A Pentecost Wind

Ezekiel 37:1-14

Acts 2:1-21

The wind blew one day a few weeks back. It blew in a time and place where I was not, but I quickly became aware of its power and its presence. It blew across open fields on one of the first days the farmers were able to get out on their tractors and turn the soil to ready it for spring planting. It blew across Iowa and the Dakotas, across Minnesota, Missouri and Illinois and as it blew it picked up the soil that had been loosened by the blade of the plow. And then it rained here in the place I call home, and as it rained it showered more dirt than drops of moisture from the sky. And the lines were long at car washes for days to come.

It came to me then and I am reminded now as I settle into the lessons for Pentecost that the wind has no boundaries.  It cares not at all about the artificial lines we draw between us. It simply doesn’t matter to the wind if the soil last lived in South Dakota or in Iowa before it found a new home on my silver mini SUV here in Northern Illinois.  More than this, the wind does not discriminate in terms of who or what it picks up and carries. If something is in the path of the wind, if the wind is strong enough it will carry it along. Indeed, follow the story of any spring storm and if there is wind, especially tornado strong wind, the news cycles for days to come will hold the telling of precious items being found in fields several counties or even states away.

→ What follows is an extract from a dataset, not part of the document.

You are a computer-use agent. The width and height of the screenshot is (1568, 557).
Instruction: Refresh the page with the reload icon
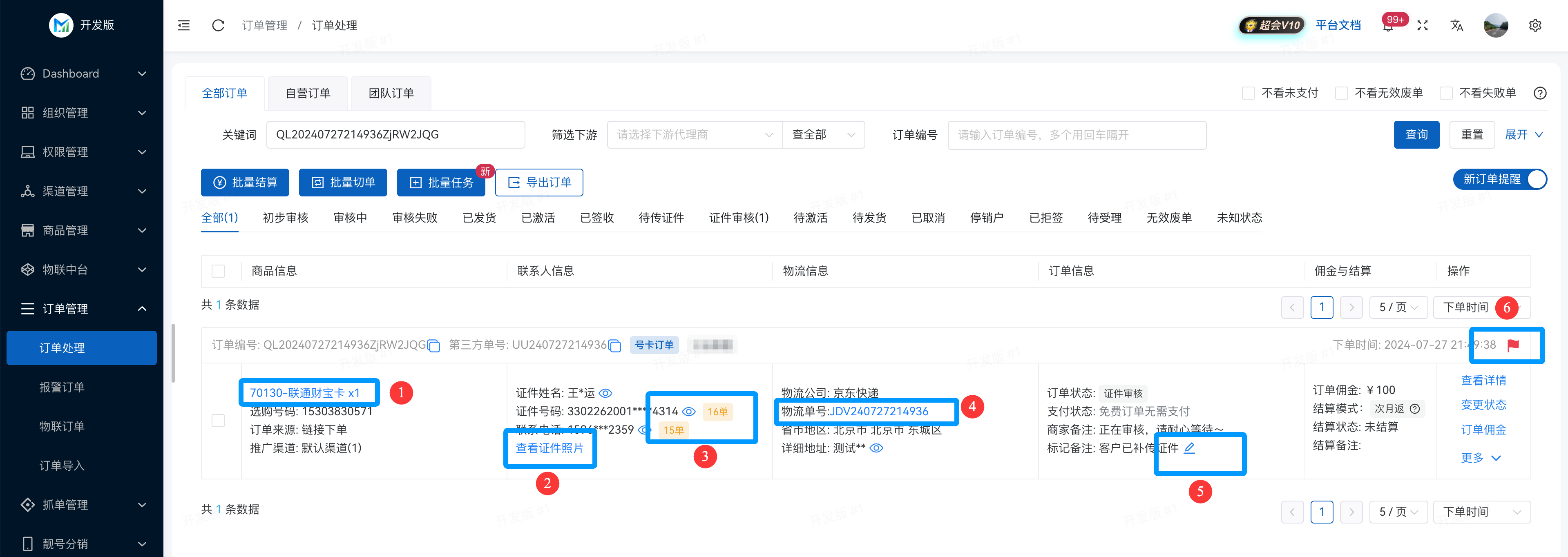[218, 25]
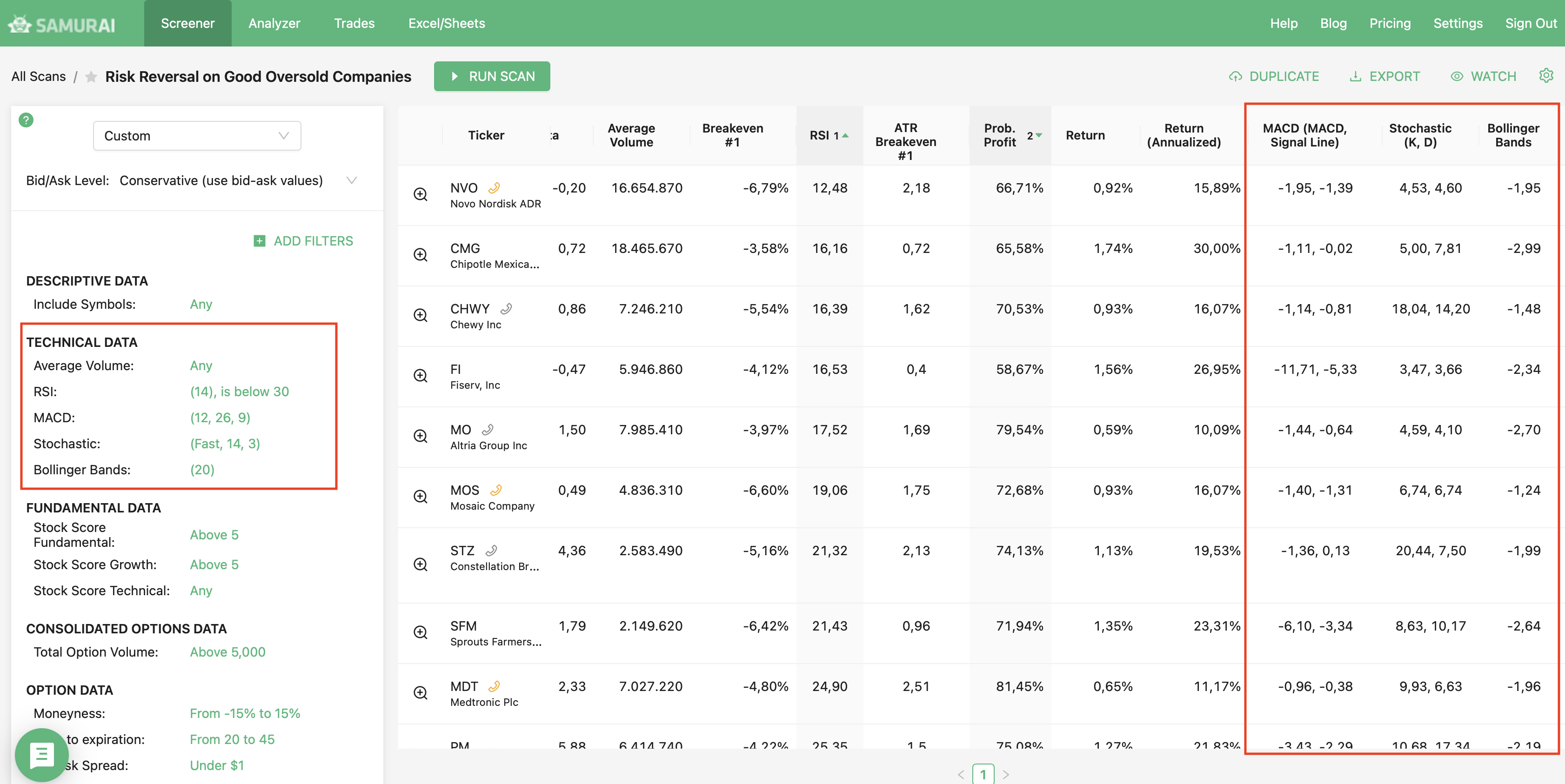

Knowing this, it seems especially fitting that in the vivid images our lessons hold today, wind is a metaphor for the working of the Spirit. We hear this in the wondrous vision encountered by the prophet Ezekiel where the breath (the wind) reinvigorates all those dry bones, bringing life where there was death, new hope where there was only despair. And we hear of it as the disciples were gathered together in one place and the Holy Spirit made its presence known with the ‘rush of a violent wind.’  In both cases, the ‘wind’ shows no discrimination. All the bones were re-assembled and had life breathed into them once more. Everyone who was gathered ‘heard and understood.’ Indeed, as Peter speaks, he points to the ancient words of the prophet Joel who dreamed of a time when God’s Spirit would be poured out upon all flesh. On everyone within reach.

  • You can harness the wind.
  • You can work with it or around it.
  • You can usually stay ‘out of the wind’ to avoid it.

But you can’t stop it. You cannot stop it.

  • And oh, isn’t this a marvelous word of hope and promise for Christ’s Church today?
  • Isn’t this exactly what we need to hear in times when it feels as though the world sees us as a bit less relevant than it once did?
  • Isn’t this precisely what we need to be reminded of when we find ourselves weighed down by fear, by grief, by wishing things were as they once were but know they will never be again?

For as you cannot stop the wind, surely in the same way you cannot stop a Pentecost Wind when it reflects the movement of the Holy Spirit whose sole purpose is to bring life to places of death, understanding to ears which could not comprehend, and salvation to all who yearn for it (again in the words of the prophet, Joel)!

And so I wonder now:

  • Where do you detect the Holy Spirit blowing in and through and among those with whom you live and serve?
  • Where is the Holy Spirit ignoring the boundaries we have established between us and among us?
  • What (or who) is in the path of this mighty wind which soon will be swept away and/or carried to a new place altogether?
  • How is new life being breathed into places or circumstances you thought were long past the hope of living again?
  • What does it mean to you that like the wind the Holy Spirit can be harnessed and/or avoided, but it cannot be stopped? What does this certainty mean to you today?